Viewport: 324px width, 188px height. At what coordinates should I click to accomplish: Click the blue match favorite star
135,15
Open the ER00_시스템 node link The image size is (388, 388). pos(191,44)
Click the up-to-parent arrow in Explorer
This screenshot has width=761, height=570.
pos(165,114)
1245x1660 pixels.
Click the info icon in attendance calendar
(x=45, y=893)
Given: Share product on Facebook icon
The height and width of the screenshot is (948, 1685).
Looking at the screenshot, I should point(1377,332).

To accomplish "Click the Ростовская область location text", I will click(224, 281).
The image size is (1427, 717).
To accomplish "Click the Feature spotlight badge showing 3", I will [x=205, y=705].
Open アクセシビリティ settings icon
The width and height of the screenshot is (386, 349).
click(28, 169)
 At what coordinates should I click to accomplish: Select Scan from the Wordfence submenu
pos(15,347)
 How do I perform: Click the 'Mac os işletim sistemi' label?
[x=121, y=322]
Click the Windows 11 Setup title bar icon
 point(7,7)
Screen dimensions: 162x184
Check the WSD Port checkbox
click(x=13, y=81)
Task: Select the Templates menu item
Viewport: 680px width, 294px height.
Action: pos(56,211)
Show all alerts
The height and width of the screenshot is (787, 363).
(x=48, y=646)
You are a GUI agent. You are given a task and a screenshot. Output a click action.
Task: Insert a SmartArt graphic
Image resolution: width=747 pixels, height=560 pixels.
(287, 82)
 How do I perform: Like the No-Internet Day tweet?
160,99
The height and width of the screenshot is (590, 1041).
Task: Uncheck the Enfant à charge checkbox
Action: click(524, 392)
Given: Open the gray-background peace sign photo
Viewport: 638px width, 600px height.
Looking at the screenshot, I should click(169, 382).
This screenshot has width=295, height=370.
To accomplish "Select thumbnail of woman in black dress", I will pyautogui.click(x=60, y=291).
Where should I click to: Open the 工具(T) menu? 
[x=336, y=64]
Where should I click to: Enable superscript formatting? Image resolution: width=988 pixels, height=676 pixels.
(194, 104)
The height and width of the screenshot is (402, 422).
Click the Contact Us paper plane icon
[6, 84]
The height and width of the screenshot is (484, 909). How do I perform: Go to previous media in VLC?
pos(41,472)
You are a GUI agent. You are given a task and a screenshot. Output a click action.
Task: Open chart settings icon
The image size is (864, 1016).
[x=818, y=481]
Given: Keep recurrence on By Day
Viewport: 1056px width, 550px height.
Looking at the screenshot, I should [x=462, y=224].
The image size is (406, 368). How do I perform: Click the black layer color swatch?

◇ ◇ ◇ ◇ ◇ ◇ ◇

### Your objective:
Having read the entries, repeat them all exactly.

### Expected answer:
Viewport: 324px width, 188px height. At what coordinates should I click to accomplish: Click the blue match favorite star
135,15
Open the ER00_시스템 node link The image size is (388, 388). pos(191,44)
Click the up-to-parent arrow in Explorer
This screenshot has width=761, height=570.
pos(165,114)
1245x1660 pixels.
Click the info icon in attendance calendar
(x=45, y=893)
Given: Share product on Facebook icon
The height and width of the screenshot is (948, 1685).
Looking at the screenshot, I should point(1377,332).

To accomplish "Click the Ростовская область location text", I will click(224, 281).
The image size is (1427, 717).
To accomplish "Click the Feature spotlight badge showing 3", I will [x=205, y=705].
Open アクセシビリティ settings icon
The width and height of the screenshot is (386, 349).
click(28, 169)
 At what coordinates should I click to accomplish: Select Scan from the Wordfence submenu
pos(15,347)
 How do I perform: Click the 'Mac os işletim sistemi' label?
[x=121, y=322]
Click the Windows 11 Setup title bar icon
 point(7,7)
Screen dimensions: 162x184
Check the WSD Port checkbox
click(x=13, y=81)
Task: Select the Templates menu item
Viewport: 680px width, 294px height.
Action: pos(56,211)
Show all alerts
The height and width of the screenshot is (787, 363).
(x=48, y=646)
You are a GUI agent. You are given a task and a screenshot. Output a click action.
Task: Insert a SmartArt graphic
Image resolution: width=747 pixels, height=560 pixels.
(287, 82)
 How do I perform: Like the No-Internet Day tweet?
160,99
The height and width of the screenshot is (590, 1041).
Task: Uncheck the Enfant à charge checkbox
Action: click(524, 392)
Given: Open the gray-background peace sign photo
Viewport: 638px width, 600px height.
Looking at the screenshot, I should click(169, 382).
This screenshot has width=295, height=370.
To accomplish "Select thumbnail of woman in black dress", I will pyautogui.click(x=60, y=291).
Where should I click to: Open the 工具(T) menu? 
[x=336, y=64]
Where should I click to: Enable superscript formatting? Image resolution: width=988 pixels, height=676 pixels.
(194, 104)
The height and width of the screenshot is (402, 422).
Click the Contact Us paper plane icon
[6, 84]
The height and width of the screenshot is (484, 909). How do I perform: Go to previous media in VLC?
pos(41,472)
You are a GUI agent. You are given a task and a screenshot. Output a click action.
Task: Open chart settings icon
The image size is (864, 1016).
[x=818, y=481]
Given: Keep recurrence on By Day
Viewport: 1056px width, 550px height.
Looking at the screenshot, I should [x=462, y=224].
The image size is (406, 368). How do I perform: Click the black layer color swatch?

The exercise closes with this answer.